Each line from the start of the listing below through the line containing "Given: Launch the App Store from the dock" should be reproduced exactly, with no others.

Extracted records:
*****

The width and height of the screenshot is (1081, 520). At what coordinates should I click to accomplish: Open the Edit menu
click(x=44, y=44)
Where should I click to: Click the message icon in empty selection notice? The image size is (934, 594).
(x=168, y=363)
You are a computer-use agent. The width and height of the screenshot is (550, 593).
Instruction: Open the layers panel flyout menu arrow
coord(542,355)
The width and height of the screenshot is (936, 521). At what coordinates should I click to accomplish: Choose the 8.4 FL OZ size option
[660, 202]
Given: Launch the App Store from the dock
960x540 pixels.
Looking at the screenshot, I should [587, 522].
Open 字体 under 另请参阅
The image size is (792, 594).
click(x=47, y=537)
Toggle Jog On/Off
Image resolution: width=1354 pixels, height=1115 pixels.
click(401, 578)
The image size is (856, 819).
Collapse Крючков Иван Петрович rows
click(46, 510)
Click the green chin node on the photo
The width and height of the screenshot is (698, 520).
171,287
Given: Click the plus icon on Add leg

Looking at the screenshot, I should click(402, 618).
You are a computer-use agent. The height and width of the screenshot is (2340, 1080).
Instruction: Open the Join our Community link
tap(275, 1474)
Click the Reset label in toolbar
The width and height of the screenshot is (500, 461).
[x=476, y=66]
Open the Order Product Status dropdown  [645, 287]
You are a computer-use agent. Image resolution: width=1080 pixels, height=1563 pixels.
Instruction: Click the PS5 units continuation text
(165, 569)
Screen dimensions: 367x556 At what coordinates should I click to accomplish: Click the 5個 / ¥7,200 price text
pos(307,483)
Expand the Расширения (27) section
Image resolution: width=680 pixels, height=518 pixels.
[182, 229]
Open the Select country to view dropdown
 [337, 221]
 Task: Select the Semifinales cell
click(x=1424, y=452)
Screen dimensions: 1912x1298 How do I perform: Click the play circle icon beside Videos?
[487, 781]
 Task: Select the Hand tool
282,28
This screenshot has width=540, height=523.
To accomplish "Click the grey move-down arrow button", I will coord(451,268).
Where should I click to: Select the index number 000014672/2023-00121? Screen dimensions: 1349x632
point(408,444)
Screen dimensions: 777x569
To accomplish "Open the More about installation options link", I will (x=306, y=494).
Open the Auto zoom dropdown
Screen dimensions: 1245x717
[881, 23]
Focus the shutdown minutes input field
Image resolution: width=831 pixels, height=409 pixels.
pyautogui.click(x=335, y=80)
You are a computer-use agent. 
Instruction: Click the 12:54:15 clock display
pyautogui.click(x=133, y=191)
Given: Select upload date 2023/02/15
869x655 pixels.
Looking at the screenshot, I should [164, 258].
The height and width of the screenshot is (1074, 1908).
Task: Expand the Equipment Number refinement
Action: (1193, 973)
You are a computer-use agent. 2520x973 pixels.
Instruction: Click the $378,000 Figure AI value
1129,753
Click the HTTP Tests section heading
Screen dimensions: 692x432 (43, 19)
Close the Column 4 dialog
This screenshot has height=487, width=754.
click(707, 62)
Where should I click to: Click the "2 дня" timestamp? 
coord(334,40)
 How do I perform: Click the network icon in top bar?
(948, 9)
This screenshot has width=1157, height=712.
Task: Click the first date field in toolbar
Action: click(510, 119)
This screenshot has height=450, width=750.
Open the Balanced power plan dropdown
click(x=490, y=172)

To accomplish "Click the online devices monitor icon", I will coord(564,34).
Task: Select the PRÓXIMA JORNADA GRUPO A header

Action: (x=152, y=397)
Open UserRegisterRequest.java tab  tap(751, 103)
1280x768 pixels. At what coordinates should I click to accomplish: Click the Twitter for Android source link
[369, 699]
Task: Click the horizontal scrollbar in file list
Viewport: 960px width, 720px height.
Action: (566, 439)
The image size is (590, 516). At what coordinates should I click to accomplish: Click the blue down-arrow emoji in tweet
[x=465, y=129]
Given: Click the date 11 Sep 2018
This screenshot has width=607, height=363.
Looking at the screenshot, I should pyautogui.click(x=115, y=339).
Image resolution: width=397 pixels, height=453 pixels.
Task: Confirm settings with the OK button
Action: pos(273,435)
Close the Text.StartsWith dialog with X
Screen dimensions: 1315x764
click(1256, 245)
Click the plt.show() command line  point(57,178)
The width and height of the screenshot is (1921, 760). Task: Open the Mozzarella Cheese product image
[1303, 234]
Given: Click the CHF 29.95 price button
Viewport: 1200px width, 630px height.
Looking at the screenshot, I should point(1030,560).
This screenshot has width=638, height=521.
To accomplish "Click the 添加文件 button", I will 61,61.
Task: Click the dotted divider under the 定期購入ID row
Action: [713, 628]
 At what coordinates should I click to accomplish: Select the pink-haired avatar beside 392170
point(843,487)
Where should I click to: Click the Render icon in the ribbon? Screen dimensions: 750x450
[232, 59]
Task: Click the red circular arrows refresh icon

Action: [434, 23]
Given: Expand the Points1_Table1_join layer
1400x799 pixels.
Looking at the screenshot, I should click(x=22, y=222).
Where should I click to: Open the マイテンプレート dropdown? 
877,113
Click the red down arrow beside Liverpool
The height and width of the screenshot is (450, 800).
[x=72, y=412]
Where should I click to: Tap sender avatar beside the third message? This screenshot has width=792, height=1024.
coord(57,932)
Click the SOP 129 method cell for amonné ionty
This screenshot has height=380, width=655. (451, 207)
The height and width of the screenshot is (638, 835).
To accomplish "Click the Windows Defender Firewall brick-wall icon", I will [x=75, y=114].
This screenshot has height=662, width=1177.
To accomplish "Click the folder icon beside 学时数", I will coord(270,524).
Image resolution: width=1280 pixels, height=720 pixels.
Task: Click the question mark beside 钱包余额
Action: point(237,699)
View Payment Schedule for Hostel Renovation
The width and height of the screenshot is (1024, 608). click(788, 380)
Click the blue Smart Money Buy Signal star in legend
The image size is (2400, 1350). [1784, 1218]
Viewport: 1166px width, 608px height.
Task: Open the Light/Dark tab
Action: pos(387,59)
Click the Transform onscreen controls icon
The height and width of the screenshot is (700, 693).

*****

Problem solution:
The width and height of the screenshot is (1081, 520). At what coordinates should I click to accomplish: Open the Edit menu
click(x=44, y=44)
Where should I click to: Click the message icon in empty selection notice? The image size is (934, 594).
(x=168, y=363)
You are a computer-use agent. The width and height of the screenshot is (550, 593).
Instruction: Open the layers panel flyout menu arrow
coord(542,355)
The width and height of the screenshot is (936, 521). At what coordinates should I click to accomplish: Choose the 8.4 FL OZ size option
[660, 202]
Given: Launch the App Store from the dock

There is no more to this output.